In today’s fast evolving technologies, the architecture landscape becomes more demanding regarding ensuring high availability and scalability of services and applications, especially for critical workloads. In that matter, the use of serverless technologies helps meet these increasingly demanding requirements. Microservices architecture has also emerged as a revolutionary alternative to the traditional monolith approach for building applications and became globally considered as a better approach for highly demanding applications.
Should monolith architecture be abandoned and microservices architecture be prioritized and adopted as a first strategy whenever we are able to do it?
In one of the latest posts in Prime Video Tech, the team explained their approach to ensure that customers receive high-quality content by using a tool that monitors every stream. The initial architecture was designed in microservices approach composed of serverless components; but it was too expensive to scale to handle more streams. After the analysis, they decided to bring together all the services in one monolith component which reduced cost by 90% and increased the scaling capabilities by overcoming the limits of the orchestration tool that couldn’t handle the fast state transitions of all the services.
The takeaway from this experience is that microservices and serverless provide high scalability and availability but choosing to use them over monolith must be made on a case by case. Meanwhile, it should be kept in mind that the only way to sort out microservices is by balancing the local complexity of each service and the global complexity of the whole system.

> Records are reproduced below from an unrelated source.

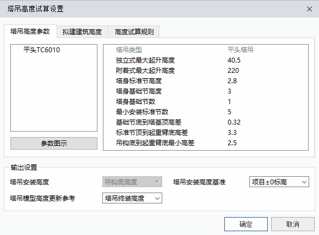Click the 确定 button
319x235 pixels.
coord(246,224)
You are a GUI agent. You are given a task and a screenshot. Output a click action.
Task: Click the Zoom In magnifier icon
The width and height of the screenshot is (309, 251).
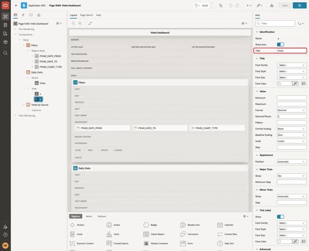click(x=80, y=23)
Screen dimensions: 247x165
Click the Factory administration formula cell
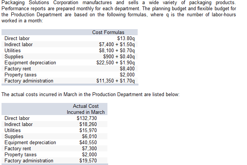[x=116, y=81]
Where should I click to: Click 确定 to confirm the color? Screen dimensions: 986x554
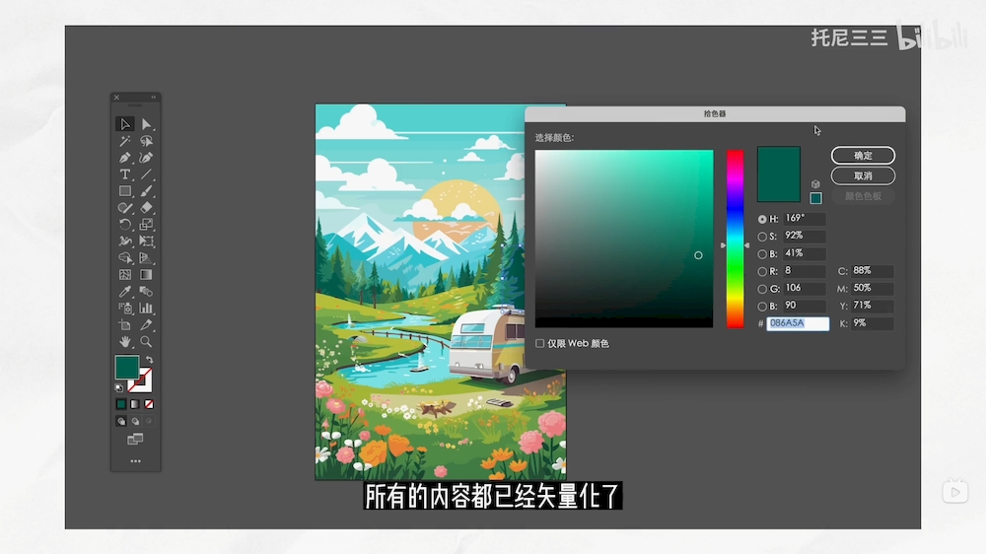point(863,156)
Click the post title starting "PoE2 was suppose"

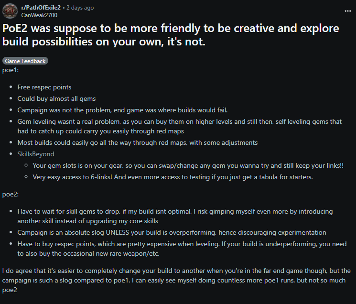click(x=171, y=35)
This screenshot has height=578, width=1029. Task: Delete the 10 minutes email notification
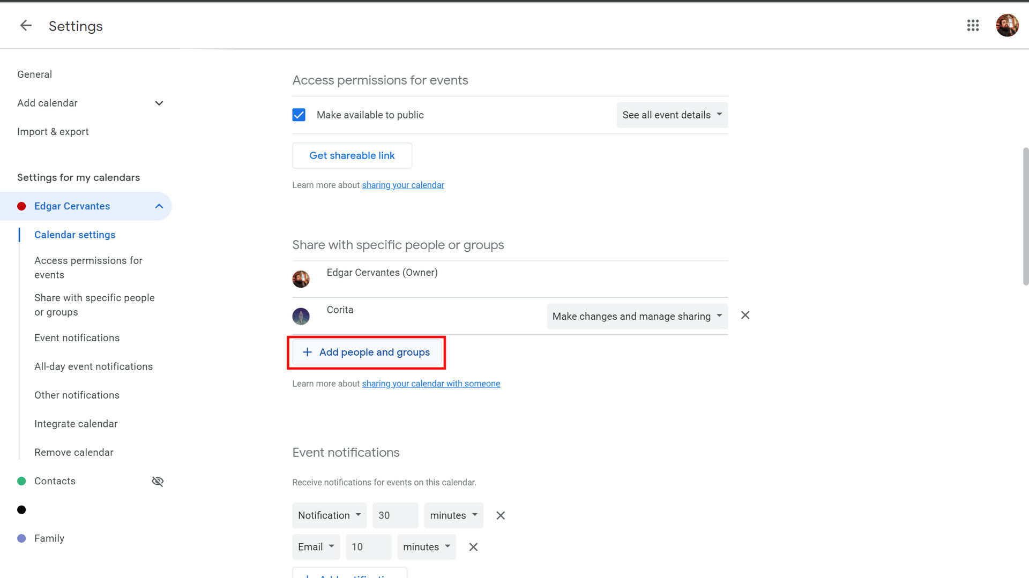click(473, 547)
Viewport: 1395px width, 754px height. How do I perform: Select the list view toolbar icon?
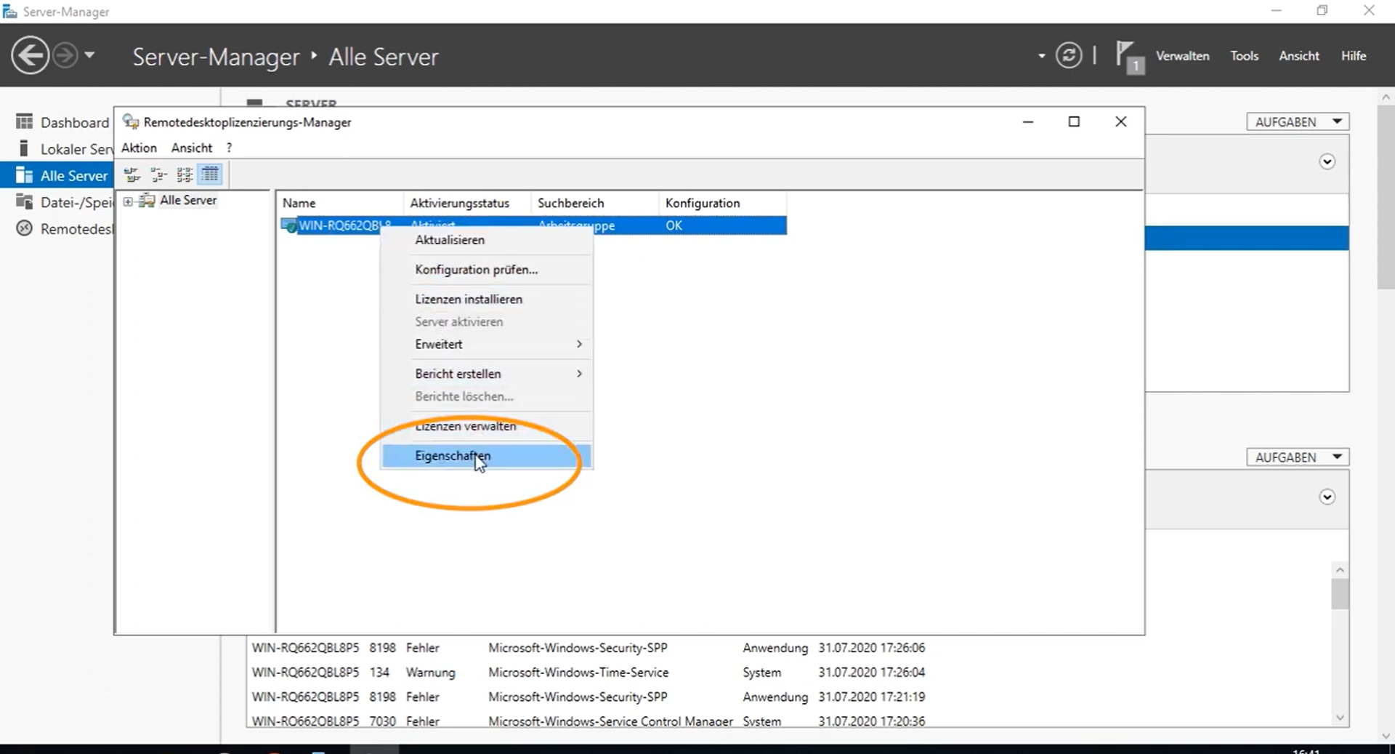185,175
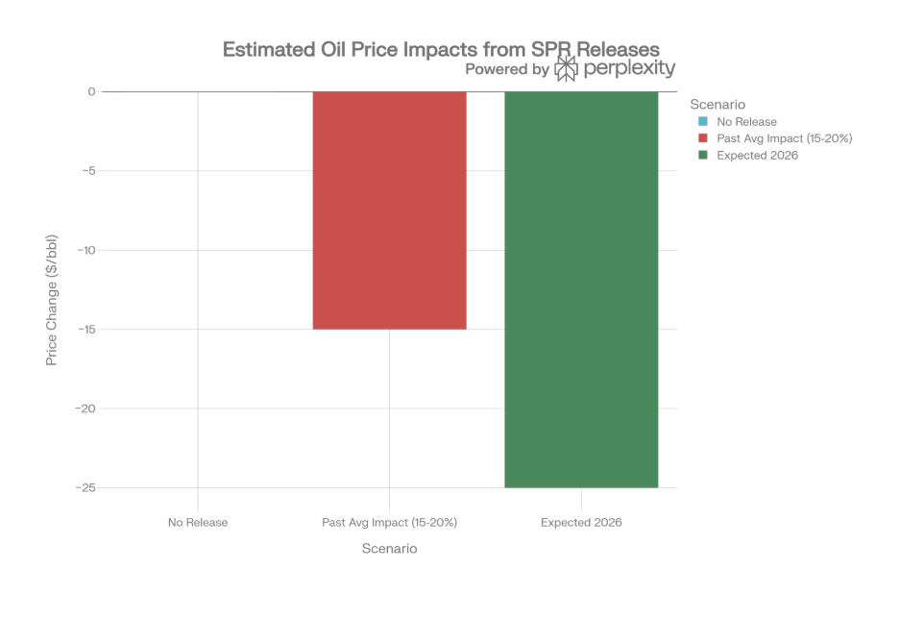Click the No Release legend color swatch

tap(703, 122)
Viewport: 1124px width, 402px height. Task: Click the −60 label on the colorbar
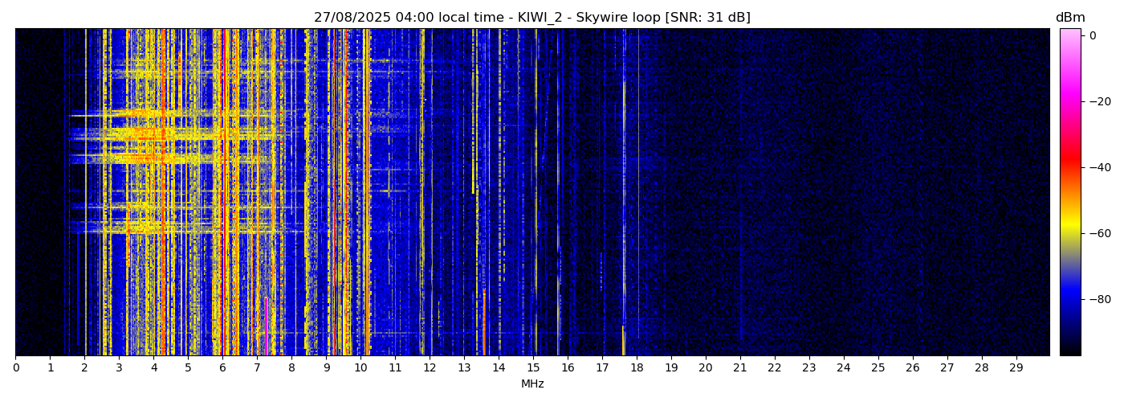click(1097, 233)
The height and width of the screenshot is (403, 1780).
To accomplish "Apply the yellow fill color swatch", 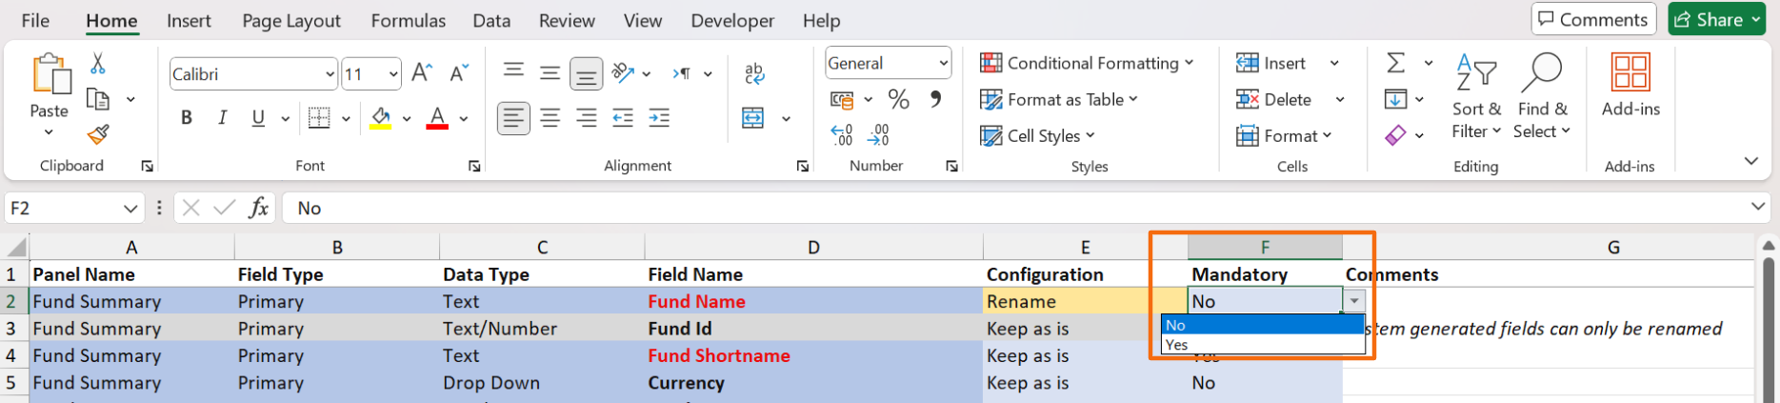I will coord(381,118).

In conclusion, when comparing monolith and microservices architectures, it is crucial to avoid chasing trends and instead make informed decisions based on a full analysis of business requirements. While embracing a serverless-first approach can bring significant benefits, it is equally important to recognize that a serverless only strategy may not be suitable for all scenarios. Finding the right balance between these approaches is key to achieve a well-optimized and future-proofed system.